Take for example the Makerbot patent on the Thing-O-Matic, a conveyor belt add
on for 3D printers. Makerbot patented the concept, then discontinued the
product. Hobbyists who designed upgrades to share freely openly expressed
frustration for years about this. Many people wanted the device but community
members regularly expressed in online communities that they feared legal
action if they designed an open source replacement for the defunct patented
product.

Finally recently some hobbyists have found a way to work around the patent by
designing a printer where the print head is not parallel to the build plate (a
key claim of the patent in question). However printing this way has some major
limitations, and the original process would be simpler. The 3D printing
community was held back for 5-10 years in sequential printing technology
because of this patent.

When a free group of people are prohibited from sharing ideas with each other
due to fear from state intervention, it absolutely becomes a civil rights
issue. Is it fair for the government to prevent individuals from freely
exchanging information because a third party has laid claim to that idea? Is
it even a legitimate claim that one entity can own an idea that they formed
through the integration of preexisting ideas? From a practical perspective
does the legal artifice of intellectual property even serve the oft-cited
purpose of improving the general welfare?
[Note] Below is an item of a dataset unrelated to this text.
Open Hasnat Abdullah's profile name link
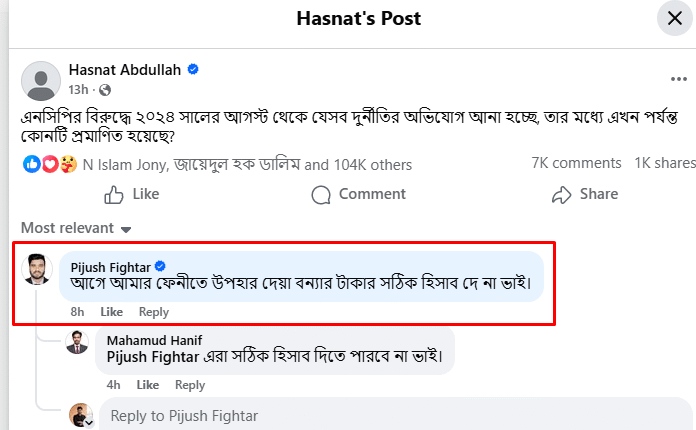The image size is (696, 430). pyautogui.click(x=126, y=69)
Should we continue to support this
notion?

These are questions we all should ask ourselves and debate amongst each other.
We invented intellectual property and created laws that enforce it. We must
continue to discuss if such an extreme limit on human behavior is rational or
fair in the modern world. Billions of people are prohibited from accessing
information that could help them thrive. We can now copy information at almost
no cost, but our legal system prevents us from doing so for the bulk of the
world’s knowledge. Is this just? Is it sensible?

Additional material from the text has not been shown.